Key Ways to Shape Africa's Tech Startup Sector: Media Perspective

Ventureburn - Startup news for emerging markets

JUNE 25, 2019

In May, the Burn Media Group — which publishes Ventureburn — announced Cobus Heyl as the company’s new chief product officer.

Heyl has also taken an undisclosed share in the company, which was founded in 2010 by the late media entrepreneur Matthew Buckland, who passed away in April.

Ventureburn editor Stephen Timm spoke to Heyl on the role that developed countries can play to develop Africa’s tech startup sector, the kind of opportunities that exist in the sector and what the role of the media should be in covering the continent’s tech startup sector.


Is there a case to be made for investors in advanced countries (Europe, Australasia, North America etc) to invest in businesses in Africa? What about risky tech sector? What kinds of benefits are there for such investors?

Sub-Saharan Africa may be considered as more challenging than other markets, but challenges offer opportunities.
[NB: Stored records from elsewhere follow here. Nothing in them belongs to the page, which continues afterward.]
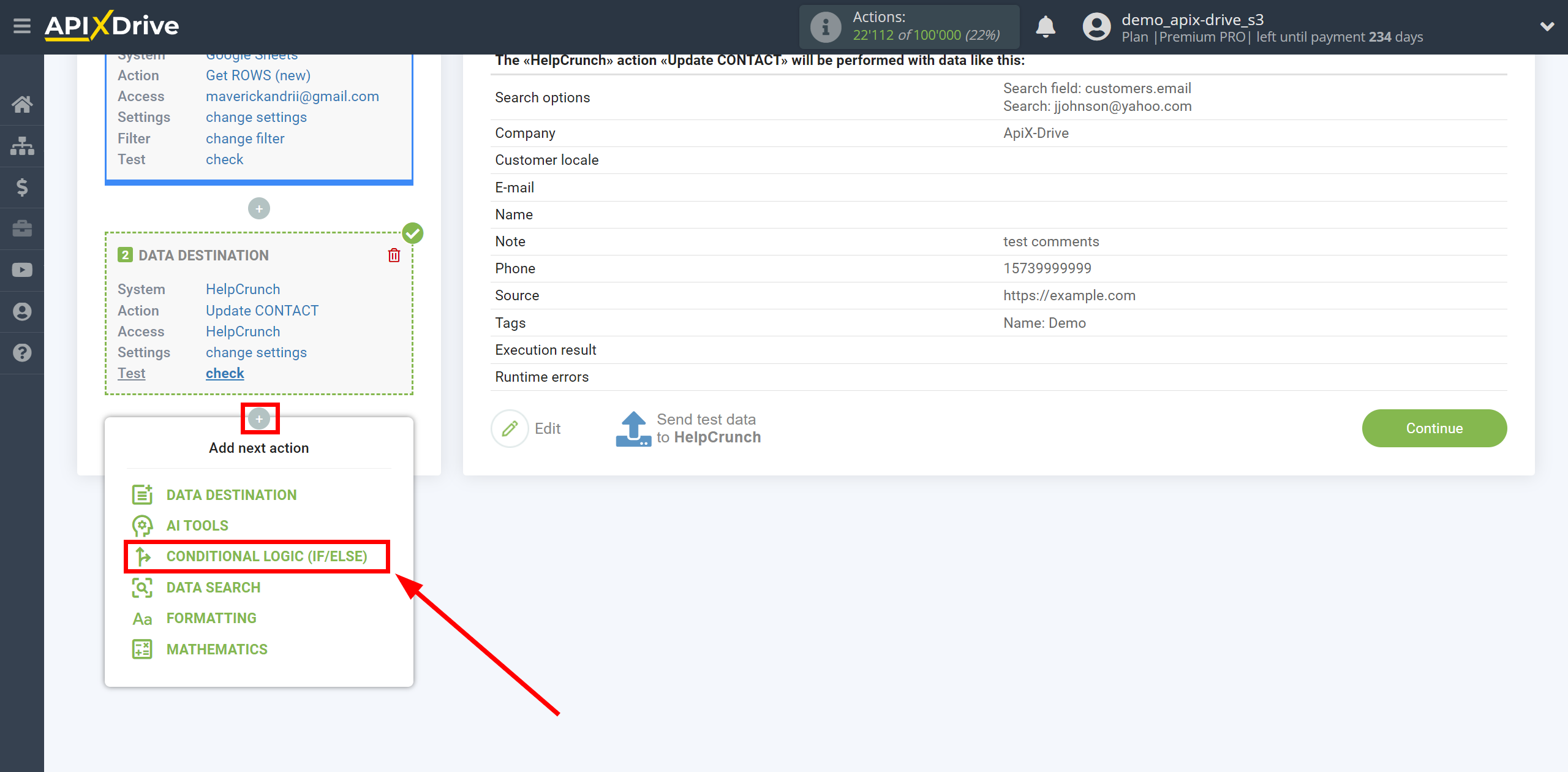Click the DATA DESTINATION icon in menu
Image resolution: width=1568 pixels, height=772 pixels.
pyautogui.click(x=141, y=494)
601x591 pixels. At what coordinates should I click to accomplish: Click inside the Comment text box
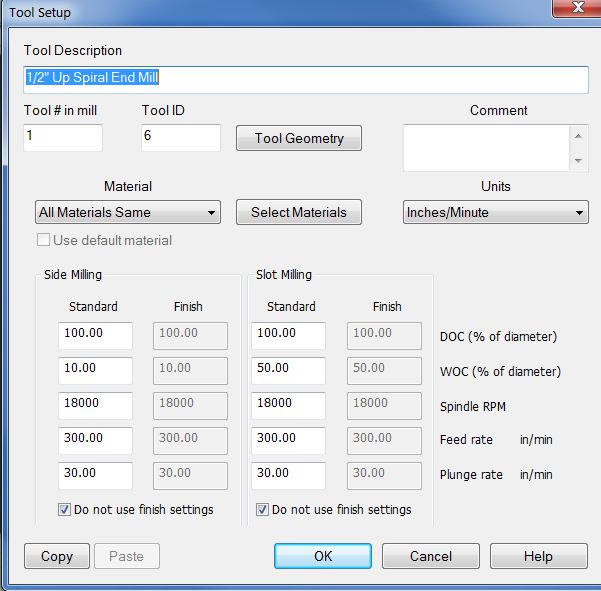486,148
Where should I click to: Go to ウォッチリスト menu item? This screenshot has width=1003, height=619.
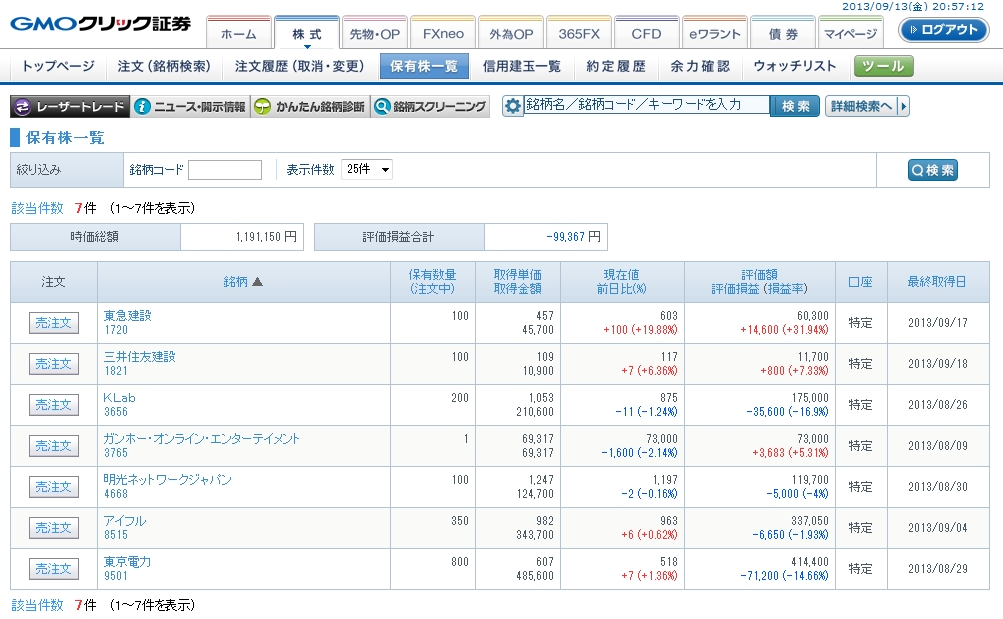click(794, 67)
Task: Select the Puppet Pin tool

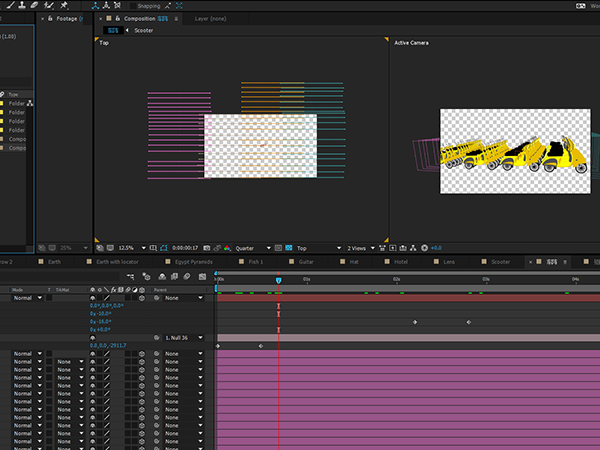Action: 62,6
Investment in startups come with inherent risks. Investors will factor that into their criteria and appetite for investment. There is a fantastic entrepreneurial spirit in the continent and opportunities are arguably lower priced than in major developed markets.

How can such investors get involved if they're keen to invest?

Get to know the ecosystem. Do due diligence. Follow the likes of Ventureburn. Go to events. Speak to people in the market. But don't just speak to them, actually listen to locals. Don't assume you know it all.

What kind of opportunities are there in African tech?

It starts with opportunities to help from early-stage entrepreneurs through to growth companies in sectors like fintech, agritech, edutech, healthtech and so on. Successful examples include Yoco (FinTech), JUMO (FinTech), SweepSouth (on demand cleaning), AgroCenta (AgriTech), Twiga Foods (AgriTech) and Vezeeta (HealthTech) (see this story for the biggest deals in 2018).

Does it have to necessarily be investment or is there another way that organisations outside of Africa can help tech startups based there?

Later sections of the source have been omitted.